**Текст для чтения**:
Будучи глубоко потрясенной той жестокостью, что царит в Чечне, она, несмотря на это, остается глубоко привязанной к России, в которой прожила долгие годы. Сегодня, отправляясь туда, она по-прежнему говорит: «Я возвращаюсь домой». Еще одна причина послушать, что этот франко-британский режиссер расскажет о чеченском и русском народах, которые так хорошо ей знакомы, сейчас, когда все взоры прикованы к кризису на Украине.
«Редко удается почувствовать, что кадры способны поколебать строку закона»
— Как вы пришли в документальное кино?
— Много лет я проработала в Москве для изданий Le Monde и L’Obs, а затем, в 1996 году сняла свой первый репортаж для канала France 2 о хосписах для детей-инвалидов в России («Расти в смирительной рубашке»). Чтобы снять этот фильм, я три месяца притворялась медсестрой. Фильм посмотрел Борис Ельцин, после чего изменил закон, который обязывал родителей отдавать детей-инвалидов государству.

**Фрагмент данных**:

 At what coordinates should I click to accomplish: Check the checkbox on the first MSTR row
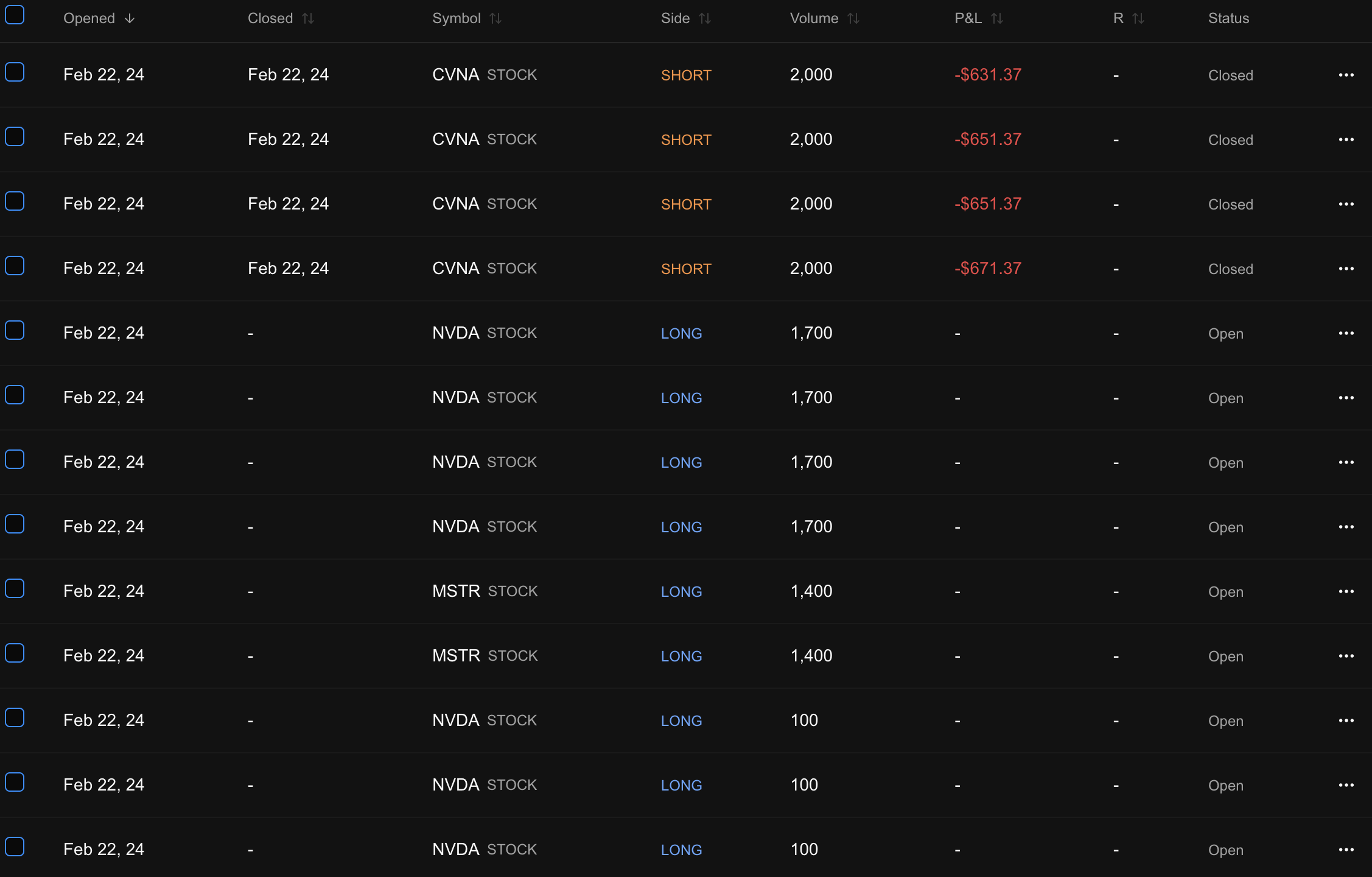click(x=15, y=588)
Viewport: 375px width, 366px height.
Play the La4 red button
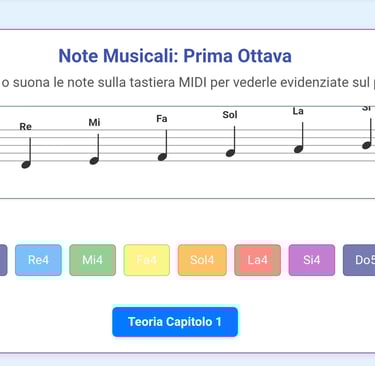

**Задание 1**:
Сколько месяцев, согласно тексту для чтения, режиссер притворялась медсестрой, чтобы снять свой первый репортаж?
**Задание 2**:
Подхватите интервью франко-британского режиссера о Чечне и России и напишите его продолжение, начиная сразу после последнего предложения.
Материал для работы не понадобится.

**Ответ 1**:
Три месяца.

**Ответ 2**:
Редко удается почувствовать, что кадры способны поколебать строку закона. И тогда мне захотелось пойти по этому пути и дальше — продолжать рассказывать через кино. Постепенный переход к документальному жанру позволил мне «задерживаться», дольше останавливаться, проводить с людьми время, прежде чем включать камеру. Всюду, куда я направлялась, я старалась рассказать истории мужчин и женщин, которые борются с системой, заставить зазвучать погребенные голоса.
— Почему вы сняли четвертый фильм о Чечне?
— Все фотографы и журналисты, которые освещали войны 1994 и 1999 гг., сохранили глубокий отпечаток тех событий. С российской стороны работать было невозможно, поэтому мы оказались рядом с чеченскими мирными жителями. И у нас осталась глубокая привязанность к этим людям, которые подвергались слепым бомбардировкам российской армии, оказавшись в ловушке жесточайшего конфликта.
Дело еще и в полном равнодушии Запада. Мы могли сколько угодно писать, снимать, рассказывать о массовых убийствах — ничего не происходило. С самого начала Чечня была незаметным, забытым конфликтом. Перестать говорить об этом невозможно. Это было бы высшей формой предательства.
— Как заставить говорить людей, которые живут в обстановке насильственной диктатуры?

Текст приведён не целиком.